### Exercise
Once the line containing "You are a computer-use agent. This" is found, copy it and each subsequent line exactly. Stop at the end of the records below.

◆ ◆ ◆ ◆ ◆

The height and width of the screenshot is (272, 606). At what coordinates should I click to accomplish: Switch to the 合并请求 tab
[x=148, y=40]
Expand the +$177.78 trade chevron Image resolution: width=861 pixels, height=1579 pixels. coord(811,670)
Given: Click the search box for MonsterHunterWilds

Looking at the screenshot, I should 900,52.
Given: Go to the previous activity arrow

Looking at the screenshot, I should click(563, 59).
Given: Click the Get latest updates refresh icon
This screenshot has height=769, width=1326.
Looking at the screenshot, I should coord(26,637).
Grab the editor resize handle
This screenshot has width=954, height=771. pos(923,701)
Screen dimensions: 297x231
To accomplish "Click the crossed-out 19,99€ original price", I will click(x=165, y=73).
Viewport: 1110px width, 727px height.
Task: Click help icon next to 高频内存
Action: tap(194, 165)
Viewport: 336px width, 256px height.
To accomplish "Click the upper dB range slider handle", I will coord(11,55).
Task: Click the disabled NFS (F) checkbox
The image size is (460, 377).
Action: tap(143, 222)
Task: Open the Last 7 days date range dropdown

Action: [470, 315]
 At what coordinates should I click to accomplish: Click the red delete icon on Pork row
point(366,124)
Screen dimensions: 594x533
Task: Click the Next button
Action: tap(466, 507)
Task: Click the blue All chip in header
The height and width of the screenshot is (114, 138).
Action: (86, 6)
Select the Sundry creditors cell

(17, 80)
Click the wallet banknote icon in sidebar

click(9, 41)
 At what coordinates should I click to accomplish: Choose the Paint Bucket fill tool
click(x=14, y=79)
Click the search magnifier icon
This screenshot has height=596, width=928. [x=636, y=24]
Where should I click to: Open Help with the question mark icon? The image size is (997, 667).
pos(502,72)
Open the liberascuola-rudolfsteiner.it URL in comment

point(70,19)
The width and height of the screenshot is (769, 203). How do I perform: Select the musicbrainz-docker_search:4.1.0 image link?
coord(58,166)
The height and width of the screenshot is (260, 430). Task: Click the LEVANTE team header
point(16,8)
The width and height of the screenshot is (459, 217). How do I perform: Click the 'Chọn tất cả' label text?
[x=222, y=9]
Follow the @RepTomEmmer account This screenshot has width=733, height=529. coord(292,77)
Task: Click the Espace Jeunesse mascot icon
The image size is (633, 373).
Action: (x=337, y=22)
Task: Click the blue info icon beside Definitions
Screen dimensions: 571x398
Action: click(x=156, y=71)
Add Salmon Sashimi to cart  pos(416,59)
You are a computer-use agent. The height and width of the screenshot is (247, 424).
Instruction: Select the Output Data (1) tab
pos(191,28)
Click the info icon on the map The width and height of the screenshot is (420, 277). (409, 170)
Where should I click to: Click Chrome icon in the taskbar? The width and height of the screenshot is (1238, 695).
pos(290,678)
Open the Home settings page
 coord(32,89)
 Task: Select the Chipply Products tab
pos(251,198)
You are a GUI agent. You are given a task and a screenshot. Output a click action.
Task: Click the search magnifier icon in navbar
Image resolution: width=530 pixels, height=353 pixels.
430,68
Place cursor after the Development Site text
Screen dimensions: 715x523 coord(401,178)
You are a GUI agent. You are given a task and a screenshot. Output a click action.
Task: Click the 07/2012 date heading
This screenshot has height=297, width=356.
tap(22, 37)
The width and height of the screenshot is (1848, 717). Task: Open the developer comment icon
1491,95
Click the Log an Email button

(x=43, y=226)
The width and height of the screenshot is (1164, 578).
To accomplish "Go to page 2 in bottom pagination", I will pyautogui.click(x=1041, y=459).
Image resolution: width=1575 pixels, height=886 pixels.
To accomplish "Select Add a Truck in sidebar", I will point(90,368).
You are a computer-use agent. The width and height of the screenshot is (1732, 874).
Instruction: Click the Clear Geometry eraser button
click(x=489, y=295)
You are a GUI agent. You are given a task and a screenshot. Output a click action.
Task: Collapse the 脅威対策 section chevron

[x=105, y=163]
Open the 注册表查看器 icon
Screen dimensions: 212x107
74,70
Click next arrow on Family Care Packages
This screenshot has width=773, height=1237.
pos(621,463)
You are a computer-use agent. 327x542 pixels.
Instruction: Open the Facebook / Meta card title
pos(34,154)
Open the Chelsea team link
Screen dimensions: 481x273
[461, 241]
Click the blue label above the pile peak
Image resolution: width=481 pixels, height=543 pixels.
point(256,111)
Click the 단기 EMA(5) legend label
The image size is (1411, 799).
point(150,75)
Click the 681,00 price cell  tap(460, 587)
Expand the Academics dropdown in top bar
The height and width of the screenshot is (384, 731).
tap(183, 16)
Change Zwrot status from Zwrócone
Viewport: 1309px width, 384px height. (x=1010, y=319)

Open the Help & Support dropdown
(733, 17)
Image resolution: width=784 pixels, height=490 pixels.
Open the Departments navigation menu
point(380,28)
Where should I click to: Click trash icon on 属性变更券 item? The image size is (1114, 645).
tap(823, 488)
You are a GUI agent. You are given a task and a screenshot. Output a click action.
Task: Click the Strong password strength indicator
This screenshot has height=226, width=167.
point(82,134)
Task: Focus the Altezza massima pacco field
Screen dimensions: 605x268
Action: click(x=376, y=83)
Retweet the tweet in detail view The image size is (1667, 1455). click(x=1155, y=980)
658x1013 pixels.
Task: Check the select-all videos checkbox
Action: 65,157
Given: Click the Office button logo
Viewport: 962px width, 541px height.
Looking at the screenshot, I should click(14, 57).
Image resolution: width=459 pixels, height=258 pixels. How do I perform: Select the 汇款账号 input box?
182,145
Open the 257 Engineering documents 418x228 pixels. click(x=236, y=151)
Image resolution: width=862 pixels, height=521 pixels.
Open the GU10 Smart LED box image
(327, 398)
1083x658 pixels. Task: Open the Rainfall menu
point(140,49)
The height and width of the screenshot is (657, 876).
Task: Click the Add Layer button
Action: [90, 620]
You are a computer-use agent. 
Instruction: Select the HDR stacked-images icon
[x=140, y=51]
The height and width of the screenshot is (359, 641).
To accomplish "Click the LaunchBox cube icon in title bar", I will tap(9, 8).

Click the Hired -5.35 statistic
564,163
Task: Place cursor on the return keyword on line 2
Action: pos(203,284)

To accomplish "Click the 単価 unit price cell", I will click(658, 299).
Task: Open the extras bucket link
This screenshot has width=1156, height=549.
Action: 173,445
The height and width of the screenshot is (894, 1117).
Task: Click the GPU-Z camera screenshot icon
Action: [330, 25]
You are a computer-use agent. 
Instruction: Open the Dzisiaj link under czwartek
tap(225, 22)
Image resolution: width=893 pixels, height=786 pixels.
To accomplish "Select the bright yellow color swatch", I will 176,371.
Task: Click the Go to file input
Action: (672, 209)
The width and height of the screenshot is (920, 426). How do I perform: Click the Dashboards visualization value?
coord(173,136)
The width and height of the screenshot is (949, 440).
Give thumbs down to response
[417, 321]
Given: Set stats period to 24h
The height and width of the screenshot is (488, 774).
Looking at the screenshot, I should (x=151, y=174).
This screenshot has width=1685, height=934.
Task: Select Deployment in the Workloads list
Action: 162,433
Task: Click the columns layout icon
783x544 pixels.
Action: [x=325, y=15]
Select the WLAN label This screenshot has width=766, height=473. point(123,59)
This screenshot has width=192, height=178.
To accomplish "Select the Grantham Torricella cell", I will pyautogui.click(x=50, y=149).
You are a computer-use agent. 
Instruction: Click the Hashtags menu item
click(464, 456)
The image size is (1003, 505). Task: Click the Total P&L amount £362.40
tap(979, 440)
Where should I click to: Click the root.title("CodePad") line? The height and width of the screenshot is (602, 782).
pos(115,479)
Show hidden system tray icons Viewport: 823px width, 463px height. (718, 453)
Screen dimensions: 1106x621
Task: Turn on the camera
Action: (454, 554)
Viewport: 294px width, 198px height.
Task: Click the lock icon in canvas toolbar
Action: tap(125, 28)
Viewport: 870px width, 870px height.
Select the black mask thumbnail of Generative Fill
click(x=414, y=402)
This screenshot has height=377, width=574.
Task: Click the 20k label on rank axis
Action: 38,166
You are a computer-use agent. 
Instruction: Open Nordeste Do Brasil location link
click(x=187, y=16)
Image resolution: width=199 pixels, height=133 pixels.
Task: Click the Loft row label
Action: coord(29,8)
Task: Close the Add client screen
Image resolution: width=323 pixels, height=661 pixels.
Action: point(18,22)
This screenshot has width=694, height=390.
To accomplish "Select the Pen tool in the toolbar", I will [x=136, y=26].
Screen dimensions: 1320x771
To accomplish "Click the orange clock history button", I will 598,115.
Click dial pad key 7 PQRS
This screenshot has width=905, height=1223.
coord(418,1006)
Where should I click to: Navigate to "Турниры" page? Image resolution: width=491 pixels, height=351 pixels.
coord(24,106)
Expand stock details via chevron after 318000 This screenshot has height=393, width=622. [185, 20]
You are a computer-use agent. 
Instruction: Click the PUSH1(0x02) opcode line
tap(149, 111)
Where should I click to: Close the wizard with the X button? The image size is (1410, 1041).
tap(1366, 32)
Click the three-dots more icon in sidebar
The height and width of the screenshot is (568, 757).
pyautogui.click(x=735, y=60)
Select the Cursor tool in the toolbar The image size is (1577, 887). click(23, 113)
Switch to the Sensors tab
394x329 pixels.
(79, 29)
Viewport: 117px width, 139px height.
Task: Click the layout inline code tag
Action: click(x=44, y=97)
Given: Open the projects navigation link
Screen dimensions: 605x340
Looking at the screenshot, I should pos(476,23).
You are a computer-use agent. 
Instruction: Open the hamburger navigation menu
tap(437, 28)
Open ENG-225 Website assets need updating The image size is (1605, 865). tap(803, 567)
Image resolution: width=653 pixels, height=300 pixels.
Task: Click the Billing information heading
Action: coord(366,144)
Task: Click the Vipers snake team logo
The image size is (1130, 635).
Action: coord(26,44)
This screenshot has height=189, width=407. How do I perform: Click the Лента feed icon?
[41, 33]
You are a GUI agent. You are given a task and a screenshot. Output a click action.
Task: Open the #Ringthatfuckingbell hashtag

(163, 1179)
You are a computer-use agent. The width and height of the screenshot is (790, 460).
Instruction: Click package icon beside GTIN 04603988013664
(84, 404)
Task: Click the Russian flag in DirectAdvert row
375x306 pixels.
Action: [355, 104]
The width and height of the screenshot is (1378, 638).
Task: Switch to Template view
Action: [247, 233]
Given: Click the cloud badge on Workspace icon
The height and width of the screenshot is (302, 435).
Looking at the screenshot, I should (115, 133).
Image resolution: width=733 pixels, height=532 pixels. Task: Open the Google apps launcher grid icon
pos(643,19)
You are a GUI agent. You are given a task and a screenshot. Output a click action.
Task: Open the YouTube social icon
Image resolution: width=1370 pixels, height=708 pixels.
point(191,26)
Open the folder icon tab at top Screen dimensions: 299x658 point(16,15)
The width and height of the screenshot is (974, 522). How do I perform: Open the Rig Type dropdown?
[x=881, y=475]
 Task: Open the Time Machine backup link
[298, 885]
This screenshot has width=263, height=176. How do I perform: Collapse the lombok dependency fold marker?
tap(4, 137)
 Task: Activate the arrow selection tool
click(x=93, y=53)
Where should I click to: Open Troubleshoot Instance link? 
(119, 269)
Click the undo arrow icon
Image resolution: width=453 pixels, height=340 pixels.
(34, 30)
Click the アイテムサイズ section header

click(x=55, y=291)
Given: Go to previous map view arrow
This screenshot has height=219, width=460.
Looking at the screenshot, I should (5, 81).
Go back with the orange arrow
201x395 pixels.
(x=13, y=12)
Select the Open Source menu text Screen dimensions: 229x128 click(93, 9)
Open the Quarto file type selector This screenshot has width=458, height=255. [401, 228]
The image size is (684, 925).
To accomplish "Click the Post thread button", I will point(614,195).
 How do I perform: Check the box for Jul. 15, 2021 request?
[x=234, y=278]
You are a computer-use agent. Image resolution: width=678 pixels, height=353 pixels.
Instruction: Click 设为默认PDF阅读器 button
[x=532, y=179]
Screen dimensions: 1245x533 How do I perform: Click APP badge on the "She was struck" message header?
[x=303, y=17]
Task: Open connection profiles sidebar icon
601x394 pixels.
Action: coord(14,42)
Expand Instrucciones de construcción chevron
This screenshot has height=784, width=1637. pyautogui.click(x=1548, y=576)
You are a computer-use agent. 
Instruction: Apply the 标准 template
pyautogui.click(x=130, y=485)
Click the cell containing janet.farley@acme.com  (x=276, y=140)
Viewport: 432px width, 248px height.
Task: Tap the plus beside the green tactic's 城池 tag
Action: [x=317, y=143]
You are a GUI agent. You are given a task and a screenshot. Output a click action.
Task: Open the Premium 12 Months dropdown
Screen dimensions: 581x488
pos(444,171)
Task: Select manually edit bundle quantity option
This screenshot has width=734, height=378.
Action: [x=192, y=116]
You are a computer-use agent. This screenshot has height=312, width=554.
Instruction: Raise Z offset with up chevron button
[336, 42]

◆ ◆ ◆ ◆ ◆

### Task response
You are a computer-use agent. This screenshot has height=312, width=554.
Instruction: Raise Z offset with up chevron button
[336, 42]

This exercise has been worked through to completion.